Voltooi het volgende:
1 – Herhaal woordelijk het deel van de uitspraak over de afkoelingsperiode dat begint bij de woorden "De rechtbank heeft de noodzaak" en eindigt na de woorden "van de akkoordprocedure.".
2 – Tot welke datum loopt de afkoelingsperiode volgens de uitspraak over de afkoelingsperiode?
3 – Ga verder met de uitspraak over de afkoelingsperiode vanaf het punt waar deze ophoudt.

ECLI:NL:RBDHA:2022:3956

Rechtbank Den Haag

Datum uitspraak
25 april 2022
Publicatiedatum
28 april 2022
Zaaknummer
C/09/627197 / FT RK 22/234 HO
Instantie
Rechtbank Den Haag
Type
Uitspraak
Rechtsgebied
Civiel recht; Insolventierecht
Procedures
  • Eerste aanleg - meervoudig
Vindplaatsen
  • Rechtspraak.nl
AI samenvatting door LexboostAutomatisch gegenereerd

Afkoelingsperiode in het kader van de WHOA voor gecontroleerde afwikkeling van bedrijfsvoering

In deze zaak heeft de Rechtbank Den Haag op 25 april 2022 een beschikking gegeven in het kader van de Wet homologatie onderhands akkoord (WHOA). De verzoekster, een besloten vennootschap, heeft verzocht om een afkoelingsperiode van twee maanden af te kondigen om een liquidatieakkoord voor te bereiden. De rechtbank heeft vastgesteld dat de onderneming van verzoekster verliesgevend is en dat er geen kansrijke mogelijkheden zijn om de schulden volledig te voldoen. Verzoekster heeft aangegeven dat zij een gecontroleerde afwikkeling van de bedrijfsvoering wil realiseren door haar activa te liquideren, met name gericht op de verkoop van handelsvoorraden.

De rechtbank heeft de noodzaak van de afkoelingsperiode onderbouwd door te stellen dat deze periode essentieel is om individuele verhaalsacties van schuldeisers te voorkomen en om de belangen van de gezamenlijke schuldeisers te beschermen. De rechtbank heeft ook vastgesteld dat zonder de afkoelingsperiode een faillissement van verzoekster voorzienbaar is, wat zou leiden tot aanzienlijke waarde verliezen. De rechtbank heeft de afkoelingsperiode toegewezen, die loopt tot 25 juni 2022, en heeft verzoekster opgedragen om de rechtbank uiterlijk 25 mei 2022 te informeren over de voortgang van de akkoordprocedure.

Uitspraak

beschikking
RECHTBANKDEN HAAG
Team Insolventie – meervoudige kamer
rekestnummers : C/09/627197 / FT RK 22/234 HO
uitspraakdatum : 25 april 2022 (bij vervroeging)
Beschikking op grond van artikel 376 Fw (afkoelingsperiode) in de zaak van:
de besloten vennootschap met beperkte aansprakelijkheid
[verzoekster](hierna: [verzoekster]),
gevestigd te [vestigingsplaats],
verzoekster,
advocaat: mr. R.A.G. de Vaan te Leiden.

1.De procedure

1.1.

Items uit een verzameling
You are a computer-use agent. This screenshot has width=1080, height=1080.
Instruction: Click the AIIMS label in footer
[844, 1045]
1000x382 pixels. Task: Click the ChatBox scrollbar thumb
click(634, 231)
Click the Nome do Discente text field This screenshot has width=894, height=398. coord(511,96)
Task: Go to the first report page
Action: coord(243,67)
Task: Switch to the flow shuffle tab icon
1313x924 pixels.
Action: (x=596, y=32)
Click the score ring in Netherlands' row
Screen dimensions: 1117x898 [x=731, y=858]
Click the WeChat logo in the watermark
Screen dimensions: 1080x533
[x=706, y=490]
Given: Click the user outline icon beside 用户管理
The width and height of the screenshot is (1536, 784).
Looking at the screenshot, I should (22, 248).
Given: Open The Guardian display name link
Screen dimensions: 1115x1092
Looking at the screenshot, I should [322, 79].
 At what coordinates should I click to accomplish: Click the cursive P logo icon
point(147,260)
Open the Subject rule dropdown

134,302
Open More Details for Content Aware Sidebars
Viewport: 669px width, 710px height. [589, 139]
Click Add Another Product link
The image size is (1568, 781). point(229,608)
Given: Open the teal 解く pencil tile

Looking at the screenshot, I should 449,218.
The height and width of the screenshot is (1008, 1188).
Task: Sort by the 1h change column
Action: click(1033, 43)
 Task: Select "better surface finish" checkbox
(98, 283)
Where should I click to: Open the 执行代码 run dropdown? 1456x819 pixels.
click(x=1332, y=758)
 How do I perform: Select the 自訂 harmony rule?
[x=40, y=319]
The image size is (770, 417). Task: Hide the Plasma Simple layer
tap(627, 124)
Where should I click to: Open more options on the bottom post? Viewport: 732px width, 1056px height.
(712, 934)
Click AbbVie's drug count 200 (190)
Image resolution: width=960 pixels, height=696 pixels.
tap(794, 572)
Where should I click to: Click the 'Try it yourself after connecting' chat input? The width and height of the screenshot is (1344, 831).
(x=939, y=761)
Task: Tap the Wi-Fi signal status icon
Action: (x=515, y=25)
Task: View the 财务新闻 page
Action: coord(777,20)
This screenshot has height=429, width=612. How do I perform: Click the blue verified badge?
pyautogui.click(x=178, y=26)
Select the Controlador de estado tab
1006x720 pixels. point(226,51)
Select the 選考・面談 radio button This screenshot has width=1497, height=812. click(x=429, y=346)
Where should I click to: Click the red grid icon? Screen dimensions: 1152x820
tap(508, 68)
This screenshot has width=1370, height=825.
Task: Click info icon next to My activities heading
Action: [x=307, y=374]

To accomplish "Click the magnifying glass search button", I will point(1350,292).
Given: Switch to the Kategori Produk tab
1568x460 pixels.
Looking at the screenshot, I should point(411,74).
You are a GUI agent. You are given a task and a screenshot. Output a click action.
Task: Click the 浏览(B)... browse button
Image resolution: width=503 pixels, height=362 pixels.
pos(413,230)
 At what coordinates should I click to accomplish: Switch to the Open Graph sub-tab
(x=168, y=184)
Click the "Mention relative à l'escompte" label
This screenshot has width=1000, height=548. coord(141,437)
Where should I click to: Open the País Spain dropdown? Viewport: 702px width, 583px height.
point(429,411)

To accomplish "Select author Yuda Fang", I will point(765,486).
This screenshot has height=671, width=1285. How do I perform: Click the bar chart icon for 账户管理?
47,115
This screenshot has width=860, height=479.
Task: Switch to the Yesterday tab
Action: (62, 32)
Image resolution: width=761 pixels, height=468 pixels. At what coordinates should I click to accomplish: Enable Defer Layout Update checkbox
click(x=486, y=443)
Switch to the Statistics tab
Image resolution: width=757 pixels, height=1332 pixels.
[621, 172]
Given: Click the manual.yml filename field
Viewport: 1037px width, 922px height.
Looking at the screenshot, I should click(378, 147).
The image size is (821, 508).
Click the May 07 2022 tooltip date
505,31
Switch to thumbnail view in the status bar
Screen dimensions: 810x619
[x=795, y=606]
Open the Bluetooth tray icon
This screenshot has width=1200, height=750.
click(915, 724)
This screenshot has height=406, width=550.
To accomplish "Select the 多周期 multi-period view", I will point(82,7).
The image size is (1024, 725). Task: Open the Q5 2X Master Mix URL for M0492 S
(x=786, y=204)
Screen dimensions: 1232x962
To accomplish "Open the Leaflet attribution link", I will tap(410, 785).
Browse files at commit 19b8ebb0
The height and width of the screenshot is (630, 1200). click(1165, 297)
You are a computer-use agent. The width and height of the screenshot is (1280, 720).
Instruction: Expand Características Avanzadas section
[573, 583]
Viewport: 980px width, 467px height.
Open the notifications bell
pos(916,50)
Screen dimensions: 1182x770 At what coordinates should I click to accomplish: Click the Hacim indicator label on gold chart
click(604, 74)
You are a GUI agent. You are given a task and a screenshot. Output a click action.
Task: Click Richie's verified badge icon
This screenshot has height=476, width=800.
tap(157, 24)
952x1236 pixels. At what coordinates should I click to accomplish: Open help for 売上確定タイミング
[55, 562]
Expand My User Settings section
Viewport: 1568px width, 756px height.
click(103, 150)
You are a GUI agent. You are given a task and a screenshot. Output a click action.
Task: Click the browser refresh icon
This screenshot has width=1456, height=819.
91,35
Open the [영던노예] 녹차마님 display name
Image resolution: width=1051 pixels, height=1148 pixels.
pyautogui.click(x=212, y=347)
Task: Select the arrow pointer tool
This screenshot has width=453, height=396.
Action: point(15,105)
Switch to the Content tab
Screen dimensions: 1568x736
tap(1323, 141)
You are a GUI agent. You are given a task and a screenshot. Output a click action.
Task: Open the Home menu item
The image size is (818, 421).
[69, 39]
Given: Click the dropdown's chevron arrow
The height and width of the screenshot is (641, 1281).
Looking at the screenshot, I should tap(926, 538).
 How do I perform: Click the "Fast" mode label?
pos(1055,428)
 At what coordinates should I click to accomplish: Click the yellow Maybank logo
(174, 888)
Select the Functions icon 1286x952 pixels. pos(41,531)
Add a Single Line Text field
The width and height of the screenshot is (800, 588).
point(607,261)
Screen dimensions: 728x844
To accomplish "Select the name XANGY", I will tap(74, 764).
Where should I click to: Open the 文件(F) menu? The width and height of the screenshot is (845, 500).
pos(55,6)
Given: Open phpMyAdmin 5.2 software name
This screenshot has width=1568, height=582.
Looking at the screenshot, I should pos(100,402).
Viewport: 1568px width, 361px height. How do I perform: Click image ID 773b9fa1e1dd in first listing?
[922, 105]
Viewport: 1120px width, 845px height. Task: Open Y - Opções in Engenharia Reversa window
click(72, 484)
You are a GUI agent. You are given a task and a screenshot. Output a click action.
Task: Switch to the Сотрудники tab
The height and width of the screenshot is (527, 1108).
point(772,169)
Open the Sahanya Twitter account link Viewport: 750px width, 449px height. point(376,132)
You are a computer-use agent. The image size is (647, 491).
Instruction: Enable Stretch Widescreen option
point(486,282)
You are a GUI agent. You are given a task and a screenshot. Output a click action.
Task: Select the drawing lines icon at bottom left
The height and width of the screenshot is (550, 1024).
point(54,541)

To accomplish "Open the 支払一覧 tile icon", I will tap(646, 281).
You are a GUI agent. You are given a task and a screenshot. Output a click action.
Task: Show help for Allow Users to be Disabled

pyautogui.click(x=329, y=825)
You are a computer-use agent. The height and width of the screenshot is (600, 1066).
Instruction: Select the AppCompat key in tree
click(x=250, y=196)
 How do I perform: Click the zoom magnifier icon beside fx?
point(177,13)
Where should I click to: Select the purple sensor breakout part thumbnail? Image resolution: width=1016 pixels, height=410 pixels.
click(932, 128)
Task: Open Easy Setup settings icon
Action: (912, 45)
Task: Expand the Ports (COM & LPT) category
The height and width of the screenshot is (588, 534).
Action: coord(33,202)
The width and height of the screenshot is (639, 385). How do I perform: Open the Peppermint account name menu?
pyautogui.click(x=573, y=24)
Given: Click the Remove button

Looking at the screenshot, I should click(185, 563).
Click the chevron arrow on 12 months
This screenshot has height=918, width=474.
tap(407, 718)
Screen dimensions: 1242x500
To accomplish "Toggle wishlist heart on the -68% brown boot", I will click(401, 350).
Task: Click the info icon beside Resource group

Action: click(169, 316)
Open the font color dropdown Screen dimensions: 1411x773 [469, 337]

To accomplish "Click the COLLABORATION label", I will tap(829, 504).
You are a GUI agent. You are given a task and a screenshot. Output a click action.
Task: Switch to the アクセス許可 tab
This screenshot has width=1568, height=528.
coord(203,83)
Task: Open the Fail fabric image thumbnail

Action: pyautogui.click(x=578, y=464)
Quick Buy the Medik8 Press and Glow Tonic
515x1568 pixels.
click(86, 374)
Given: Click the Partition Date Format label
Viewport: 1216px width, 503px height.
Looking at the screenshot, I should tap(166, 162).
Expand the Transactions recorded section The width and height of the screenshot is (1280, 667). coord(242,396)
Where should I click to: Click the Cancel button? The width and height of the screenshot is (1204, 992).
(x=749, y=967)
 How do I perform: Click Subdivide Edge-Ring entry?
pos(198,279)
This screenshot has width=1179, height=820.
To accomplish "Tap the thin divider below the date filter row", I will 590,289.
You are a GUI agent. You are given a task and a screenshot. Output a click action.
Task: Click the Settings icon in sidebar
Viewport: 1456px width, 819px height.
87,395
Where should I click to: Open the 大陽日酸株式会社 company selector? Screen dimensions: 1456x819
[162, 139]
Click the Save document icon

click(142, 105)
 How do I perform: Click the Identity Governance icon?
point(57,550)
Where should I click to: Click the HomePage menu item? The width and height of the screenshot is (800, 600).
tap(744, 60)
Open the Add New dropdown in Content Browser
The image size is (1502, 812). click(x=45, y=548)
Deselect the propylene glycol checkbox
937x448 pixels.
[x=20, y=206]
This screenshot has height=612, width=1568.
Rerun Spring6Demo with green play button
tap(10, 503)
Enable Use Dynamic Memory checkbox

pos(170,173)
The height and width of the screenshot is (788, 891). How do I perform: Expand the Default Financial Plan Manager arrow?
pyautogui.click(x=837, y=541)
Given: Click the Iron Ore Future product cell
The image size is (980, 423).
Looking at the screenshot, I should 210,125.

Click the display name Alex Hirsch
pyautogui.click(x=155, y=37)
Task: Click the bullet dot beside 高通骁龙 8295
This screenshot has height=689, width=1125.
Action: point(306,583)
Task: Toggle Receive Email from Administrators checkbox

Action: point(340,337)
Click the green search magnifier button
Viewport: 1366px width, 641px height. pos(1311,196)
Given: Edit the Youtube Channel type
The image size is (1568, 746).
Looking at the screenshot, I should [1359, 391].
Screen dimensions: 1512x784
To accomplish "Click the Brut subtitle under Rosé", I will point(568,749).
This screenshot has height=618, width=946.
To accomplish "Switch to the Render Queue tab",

Uitwerkingen:
1 –
De rechtbank heeft de noodzaak van de afkoelingsperiode onderbouwd door te stellen dat deze periode essentieel is om individuele verhaalsacties van schuldeisers te voorkomen en om de belangen van de gezamenlijke schuldeisers te beschermen. De rechtbank heeft ook vastgesteld dat zonder de afkoelingsperiode een faillissement van verzoekster voorzienbaar is, wat zou leiden tot aanzienlijke waarde verliezen. De rechtbank heeft de afkoelingsperiode toegewezen, die loopt tot 25 juni 2022, en heeft verzoekster opgedragen om de rechtbank uiterlijk 25 mei 2022 te informeren over de voortgang van de akkoordprocedure.

2 – De afkoelingsperiode loopt tot 25 juni 2022.

3 –
Het verloop van de procedure blijkt uit:
- de op 28 maart 2022 gedeponeerde startverklaring;
- het verzoekschrift met bijlagen van 28 maart 2022 strekkende tot het afkondigen van een afkoelingsperiode op grond van artikel 376 Faillissementswet (hierna: Fw);
- de e-mails van verzoekster van 5 en 7 april 2022 met de jaarrekening 2021
respectievelijk de staat van activa en liquiditeitsprognose;
- de zienswijze van 11 april 2022 namens [A] (hierna: [A]).
1.2.
Het verzoek is op 13 april 2022 door middel van een videoverbinding behandeld. Daarbij zijn verschenen en gehoord:
- namens [verzoekster] : [Z], indirect bestuurder, bijgestaan door de advocaat voornoemd, mr. G.J. de Bock (kantoorgenoot) en [Y] (accountant);
- namens [A]: mr. H.G.G. Winnemuller, mr. L.T. van der Sluis en [B];
- namens [C]: [D] (inkoop), [E] (finance), [F] (creditmanager) en [G] (bedrijfsjurist).
1.3.
De rechtbank heeft vervolgens de uitspraak bij vervroeging bepaald op vandaag.

2.De feiten

2.1.
[verzoekster] houdt zich bezig met de [omschrijving bedrijfsactiviteiten]. De onderneming is de afgelopen jaren verliesgevend geweest. Diverse pogingen om het tij te keren hebben niet geleid tot een voldoende verbetering van de resultaten. Het bestuur van [verzoekster] ziet geen kansrijke mogelijkheden meer om de onderneming rendabel te maken en de opgebouwde schulden volledig te voldoen. Hoewel er nu nog liquiditeiten zijn om de activiteiten enige tijd te kunnen voortzetten, stelt [verzoekster] dat het aannemelijk is dat zij met het betalen van haar schulden niet zal kunnen blijven voortgaan.
2.2.
[verzoekster] heeft zich ten doel gesteld om tot een gecontroleerde afwikkeling van de bedrijfsvoering te komen via een liquidatieakkoord. Daartoe is zij van plan de komende maanden haar activa te gaan liquideren. Dat zal met name gericht zijn op de verkoop van de handelsvoorraden en de inning van debiteuren.
2.3.
Aangezien zich onder de schuldeisers van [verzoekster] ook buitenlandse partijen bevinden en [verzoekster] ernaar streeft alle schuldeisers bij het liquidatieakkoord te betrekken, heeft zij in haar startverklaring gekozen voor een openbare procedure. Een van de buitenlandse schuldeisers is de Duitse schuldeiser [A] . [verzoekster] heeft tegen [A] voor de Duitse rechter een schadevergoedingsvordering ingesteld ten bedrage van ongeveer € 2.000.000,-, die [A] op haar beurt betwist. Daarnaast heeft [A] tegenvorderingen ingesteld die het door [verzoekster] gevorderde bedrag overstijgen. [verzoekster] en [A] zijn in afwachting van het vonnis van de rechtbank in Keulen.
2.4.
In de startverklaring heeft [verzoekster] verklaard dat zij op 9 maart 2022 is begonnen met de voorbereiding van een akkoord en dat de aanbieding en de stemming vóór eind mei 2022 zullen plaatsvinden. In het verzoekschrift heeft zij toegezegd dat zij binnen twee maanden een akkoord zal aanbieden.

3.Het verzoek

3.1.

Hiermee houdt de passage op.